§ Records for this exercise:
::::::::::

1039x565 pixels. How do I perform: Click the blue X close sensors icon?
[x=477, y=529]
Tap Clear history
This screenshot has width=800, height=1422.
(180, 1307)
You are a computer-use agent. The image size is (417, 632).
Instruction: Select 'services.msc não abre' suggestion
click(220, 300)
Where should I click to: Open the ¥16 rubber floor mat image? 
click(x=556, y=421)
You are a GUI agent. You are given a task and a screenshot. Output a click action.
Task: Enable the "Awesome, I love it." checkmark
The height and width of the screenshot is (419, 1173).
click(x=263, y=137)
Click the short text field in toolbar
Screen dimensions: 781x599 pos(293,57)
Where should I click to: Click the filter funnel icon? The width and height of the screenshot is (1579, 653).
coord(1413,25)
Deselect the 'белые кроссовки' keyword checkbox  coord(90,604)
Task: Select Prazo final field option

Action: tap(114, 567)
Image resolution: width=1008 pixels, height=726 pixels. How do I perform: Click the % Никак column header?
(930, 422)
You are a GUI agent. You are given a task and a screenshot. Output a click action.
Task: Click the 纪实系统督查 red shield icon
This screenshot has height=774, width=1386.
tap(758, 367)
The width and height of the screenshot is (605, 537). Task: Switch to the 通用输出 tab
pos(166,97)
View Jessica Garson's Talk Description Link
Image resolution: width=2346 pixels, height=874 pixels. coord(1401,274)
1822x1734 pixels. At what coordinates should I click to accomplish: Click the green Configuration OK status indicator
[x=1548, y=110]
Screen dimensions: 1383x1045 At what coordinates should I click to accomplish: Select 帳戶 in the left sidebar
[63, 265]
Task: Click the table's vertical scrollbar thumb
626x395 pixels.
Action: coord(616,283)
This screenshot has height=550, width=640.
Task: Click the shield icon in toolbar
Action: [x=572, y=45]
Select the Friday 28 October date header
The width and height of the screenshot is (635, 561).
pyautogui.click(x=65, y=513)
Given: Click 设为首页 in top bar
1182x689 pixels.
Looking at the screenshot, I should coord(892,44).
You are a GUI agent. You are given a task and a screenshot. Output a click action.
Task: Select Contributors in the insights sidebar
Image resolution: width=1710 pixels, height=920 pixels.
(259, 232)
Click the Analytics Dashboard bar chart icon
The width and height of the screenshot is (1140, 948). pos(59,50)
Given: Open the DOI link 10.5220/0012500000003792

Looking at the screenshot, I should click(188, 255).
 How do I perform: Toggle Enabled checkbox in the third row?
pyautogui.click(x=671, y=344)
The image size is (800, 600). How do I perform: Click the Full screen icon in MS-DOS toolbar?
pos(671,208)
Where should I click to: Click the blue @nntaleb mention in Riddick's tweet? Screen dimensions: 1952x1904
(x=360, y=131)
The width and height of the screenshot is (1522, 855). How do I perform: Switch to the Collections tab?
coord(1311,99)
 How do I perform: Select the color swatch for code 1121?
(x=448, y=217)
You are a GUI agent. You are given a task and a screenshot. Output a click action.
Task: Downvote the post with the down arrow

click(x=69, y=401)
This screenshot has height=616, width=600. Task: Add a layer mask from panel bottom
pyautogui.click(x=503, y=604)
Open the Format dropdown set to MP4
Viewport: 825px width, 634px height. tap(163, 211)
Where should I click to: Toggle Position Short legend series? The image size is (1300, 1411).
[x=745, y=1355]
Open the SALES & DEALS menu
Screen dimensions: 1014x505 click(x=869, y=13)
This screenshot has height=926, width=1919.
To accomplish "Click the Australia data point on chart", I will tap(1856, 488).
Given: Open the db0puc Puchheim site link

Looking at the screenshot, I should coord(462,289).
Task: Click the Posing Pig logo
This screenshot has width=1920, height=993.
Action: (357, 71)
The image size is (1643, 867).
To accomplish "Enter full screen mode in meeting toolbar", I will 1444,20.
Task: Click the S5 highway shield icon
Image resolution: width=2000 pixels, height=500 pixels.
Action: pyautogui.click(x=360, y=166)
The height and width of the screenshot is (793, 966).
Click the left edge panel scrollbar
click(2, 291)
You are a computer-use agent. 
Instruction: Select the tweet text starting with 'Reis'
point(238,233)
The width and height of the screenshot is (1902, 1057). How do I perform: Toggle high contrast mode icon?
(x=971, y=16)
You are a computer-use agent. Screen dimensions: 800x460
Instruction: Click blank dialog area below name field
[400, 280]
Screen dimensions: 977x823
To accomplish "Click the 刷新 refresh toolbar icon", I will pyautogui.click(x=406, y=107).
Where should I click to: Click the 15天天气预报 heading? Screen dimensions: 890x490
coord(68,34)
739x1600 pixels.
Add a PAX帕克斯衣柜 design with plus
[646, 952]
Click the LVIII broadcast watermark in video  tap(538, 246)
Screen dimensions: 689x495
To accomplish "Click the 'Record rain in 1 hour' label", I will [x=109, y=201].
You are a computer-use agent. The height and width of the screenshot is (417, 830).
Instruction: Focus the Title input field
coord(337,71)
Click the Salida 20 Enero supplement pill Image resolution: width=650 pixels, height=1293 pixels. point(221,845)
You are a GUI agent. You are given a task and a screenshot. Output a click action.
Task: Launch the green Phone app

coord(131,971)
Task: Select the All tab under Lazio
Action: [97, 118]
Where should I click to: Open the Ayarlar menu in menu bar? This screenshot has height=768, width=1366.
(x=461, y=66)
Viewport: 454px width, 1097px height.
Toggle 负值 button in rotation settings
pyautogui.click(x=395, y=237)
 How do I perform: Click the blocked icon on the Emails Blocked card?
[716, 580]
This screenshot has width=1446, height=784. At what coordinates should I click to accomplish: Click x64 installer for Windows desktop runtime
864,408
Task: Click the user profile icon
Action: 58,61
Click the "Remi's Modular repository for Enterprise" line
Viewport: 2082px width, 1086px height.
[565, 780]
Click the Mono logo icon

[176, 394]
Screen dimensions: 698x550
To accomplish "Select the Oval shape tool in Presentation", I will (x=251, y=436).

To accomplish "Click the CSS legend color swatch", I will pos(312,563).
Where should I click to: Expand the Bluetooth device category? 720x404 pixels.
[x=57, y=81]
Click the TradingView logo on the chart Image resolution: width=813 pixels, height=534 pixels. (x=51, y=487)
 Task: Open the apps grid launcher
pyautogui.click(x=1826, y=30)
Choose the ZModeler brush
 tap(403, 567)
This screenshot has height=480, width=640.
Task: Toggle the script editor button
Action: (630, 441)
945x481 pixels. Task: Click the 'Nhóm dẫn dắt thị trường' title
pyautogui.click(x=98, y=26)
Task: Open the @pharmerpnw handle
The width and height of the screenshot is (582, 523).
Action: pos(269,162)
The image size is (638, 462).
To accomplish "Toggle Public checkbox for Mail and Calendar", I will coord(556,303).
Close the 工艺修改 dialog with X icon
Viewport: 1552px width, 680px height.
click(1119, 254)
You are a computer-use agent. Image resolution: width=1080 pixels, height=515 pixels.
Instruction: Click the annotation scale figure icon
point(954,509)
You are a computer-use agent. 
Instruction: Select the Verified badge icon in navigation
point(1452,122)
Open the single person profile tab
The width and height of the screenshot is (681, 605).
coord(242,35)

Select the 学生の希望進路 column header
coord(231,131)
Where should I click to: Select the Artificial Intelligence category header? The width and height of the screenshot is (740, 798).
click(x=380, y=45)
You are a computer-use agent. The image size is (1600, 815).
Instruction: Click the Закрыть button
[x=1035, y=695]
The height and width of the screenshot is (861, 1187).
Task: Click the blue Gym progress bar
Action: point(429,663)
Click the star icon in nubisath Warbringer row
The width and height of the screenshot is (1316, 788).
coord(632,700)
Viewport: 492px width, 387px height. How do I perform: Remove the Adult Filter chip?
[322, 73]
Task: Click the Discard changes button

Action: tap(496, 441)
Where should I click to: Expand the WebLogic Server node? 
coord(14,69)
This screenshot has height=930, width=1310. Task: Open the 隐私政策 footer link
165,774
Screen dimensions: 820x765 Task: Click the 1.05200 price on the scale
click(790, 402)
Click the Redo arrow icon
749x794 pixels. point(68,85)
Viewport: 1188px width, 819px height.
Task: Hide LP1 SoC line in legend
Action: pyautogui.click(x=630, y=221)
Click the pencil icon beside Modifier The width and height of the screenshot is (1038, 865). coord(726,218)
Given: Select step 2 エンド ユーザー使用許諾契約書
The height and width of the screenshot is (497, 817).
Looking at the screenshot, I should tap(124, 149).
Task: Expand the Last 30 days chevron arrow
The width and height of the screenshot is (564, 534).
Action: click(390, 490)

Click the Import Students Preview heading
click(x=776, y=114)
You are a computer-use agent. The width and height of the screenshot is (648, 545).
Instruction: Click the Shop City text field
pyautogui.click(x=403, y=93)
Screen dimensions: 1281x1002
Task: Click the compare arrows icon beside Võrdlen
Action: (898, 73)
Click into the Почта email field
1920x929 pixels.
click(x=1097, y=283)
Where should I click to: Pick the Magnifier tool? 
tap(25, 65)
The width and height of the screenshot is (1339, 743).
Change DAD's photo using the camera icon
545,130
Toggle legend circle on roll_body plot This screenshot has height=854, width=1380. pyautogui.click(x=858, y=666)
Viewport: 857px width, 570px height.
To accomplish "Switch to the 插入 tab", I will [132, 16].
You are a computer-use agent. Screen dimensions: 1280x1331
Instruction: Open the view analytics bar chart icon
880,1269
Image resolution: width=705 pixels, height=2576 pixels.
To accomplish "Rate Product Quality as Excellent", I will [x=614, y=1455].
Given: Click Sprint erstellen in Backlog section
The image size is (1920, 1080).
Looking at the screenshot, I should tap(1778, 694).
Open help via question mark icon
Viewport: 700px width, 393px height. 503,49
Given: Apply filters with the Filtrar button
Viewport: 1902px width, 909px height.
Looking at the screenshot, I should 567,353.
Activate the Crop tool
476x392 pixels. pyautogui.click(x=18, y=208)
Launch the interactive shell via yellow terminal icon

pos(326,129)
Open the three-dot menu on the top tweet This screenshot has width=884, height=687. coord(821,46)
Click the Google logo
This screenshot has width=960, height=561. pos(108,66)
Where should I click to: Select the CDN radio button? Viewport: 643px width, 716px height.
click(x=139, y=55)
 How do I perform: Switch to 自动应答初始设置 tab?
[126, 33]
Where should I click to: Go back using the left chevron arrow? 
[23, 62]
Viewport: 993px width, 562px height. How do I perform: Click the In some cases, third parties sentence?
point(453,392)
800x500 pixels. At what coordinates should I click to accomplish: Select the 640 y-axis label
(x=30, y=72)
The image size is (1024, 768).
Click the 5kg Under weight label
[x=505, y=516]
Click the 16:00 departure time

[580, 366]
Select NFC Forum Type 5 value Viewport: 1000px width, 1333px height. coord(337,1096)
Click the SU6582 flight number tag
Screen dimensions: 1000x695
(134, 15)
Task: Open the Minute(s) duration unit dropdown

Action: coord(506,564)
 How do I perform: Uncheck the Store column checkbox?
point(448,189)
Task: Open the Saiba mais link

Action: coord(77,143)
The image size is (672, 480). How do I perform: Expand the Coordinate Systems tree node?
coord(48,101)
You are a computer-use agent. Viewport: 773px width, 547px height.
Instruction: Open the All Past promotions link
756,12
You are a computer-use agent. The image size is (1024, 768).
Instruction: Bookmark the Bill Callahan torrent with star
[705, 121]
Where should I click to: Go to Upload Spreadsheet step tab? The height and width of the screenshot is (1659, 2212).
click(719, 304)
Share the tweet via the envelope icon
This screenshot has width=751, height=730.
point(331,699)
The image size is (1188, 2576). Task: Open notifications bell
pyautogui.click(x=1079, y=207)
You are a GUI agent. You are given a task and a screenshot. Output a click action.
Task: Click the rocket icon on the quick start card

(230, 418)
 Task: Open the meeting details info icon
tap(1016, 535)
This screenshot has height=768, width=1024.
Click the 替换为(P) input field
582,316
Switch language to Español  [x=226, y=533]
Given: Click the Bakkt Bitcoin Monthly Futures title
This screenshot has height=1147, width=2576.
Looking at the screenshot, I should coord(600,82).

::::::::::

§ Work item:
Could you work out how many lines in the material contain the word "computer"? Reply with the number only.

§ Your response:
11